The day I lost everything — and what I did the next morning

Most people think the story starts when things get good. They want the highlight reel — the revenue numbers, the team, the deals closed. I get it. That version is easier to tell.

Mine starts differently. It starts in a period I don't talk about much, where the business I'd spent years building was coming apart faster than I could hold it together. Partner gone. Cash gone. Personal savings gone. Three kids still needing to eat. A team of people who trusted me still showing up every morning.

I kept paying them. I don't know how, but I did. That part still matters to me.

The thing I learned — the thing I couldn't have learned any other way — is that the identity doesn't collapse with the company. It just gets quiet. Very quiet.
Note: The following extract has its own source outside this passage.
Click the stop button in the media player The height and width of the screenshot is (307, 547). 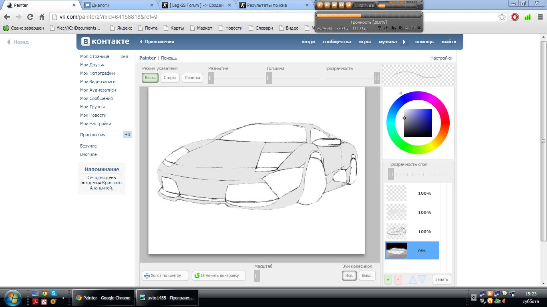click(x=334, y=5)
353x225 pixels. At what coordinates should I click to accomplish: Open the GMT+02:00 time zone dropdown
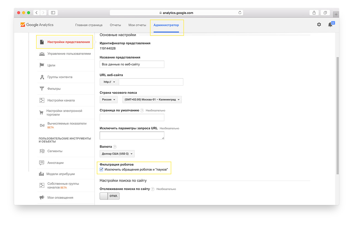point(152,100)
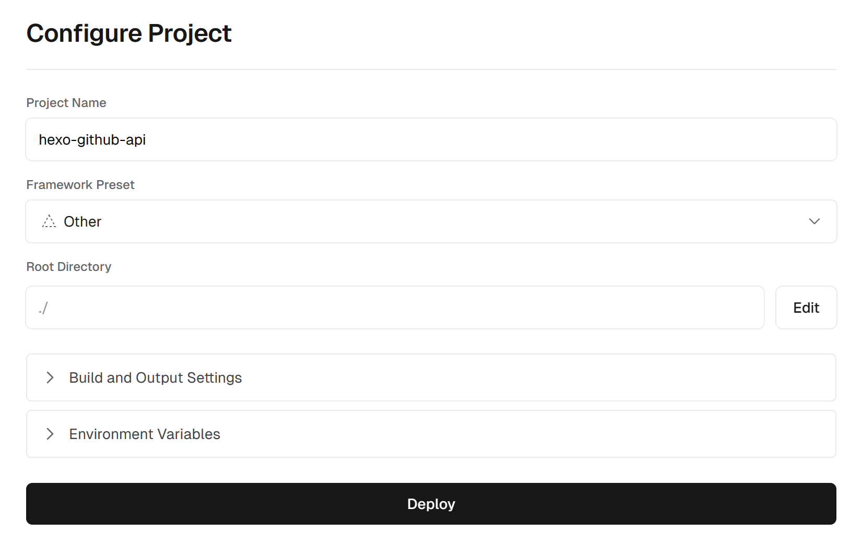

The morning after the worst of it, I woke up and did something small. I didn't have a plan. I didn't have a framework. I just decided that today, just today, I would do one thing that moved something forward. Not the whole company. Not the whole mess. One thing.

That sounds small. It was small. But small done consistently is how everything I have now got rebuilt.
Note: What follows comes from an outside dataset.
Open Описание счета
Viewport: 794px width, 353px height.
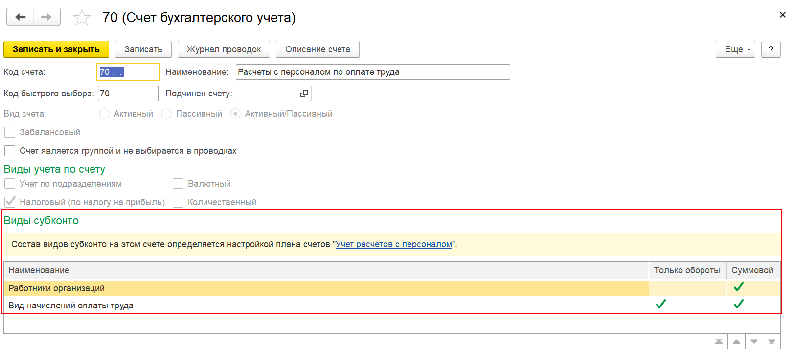pyautogui.click(x=318, y=49)
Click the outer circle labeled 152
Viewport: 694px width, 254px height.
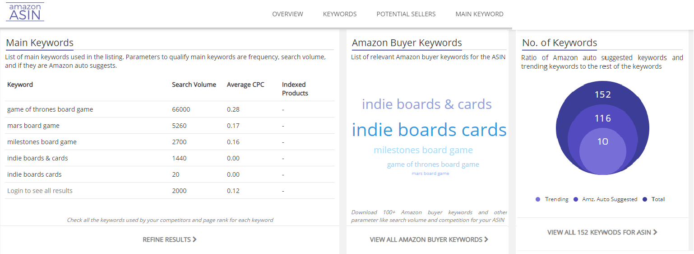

What that actually looks like

I've been reading David Gikandi's work lately — A Happy Pocket Full of Money — and he gets at something I've been living without being able to name it. Wealth isn't a destination. It's a state. You don't earn your way into it. You inhabit your way into it, and then the outer conditions start to reflect what's already true on the inside.

The morning after I lost everything, I couldn't have articulated any of that. But I did it anyway. I decided — in my gut, not my head — that I was still the person who could build something. That nothing that happened to me changed who I fundamentally was.

That decision is what everything since has been built on.

Here's the action I'd give you, whether you're in the middle of something hard right now or just waking up to the fact that the way things used to work doesn't work anymore: write down one sentence that starts with "I am." Not what you want. Not what you're going to do. What you already are. Read it out loud. Mean it, even if you don't feel it yet.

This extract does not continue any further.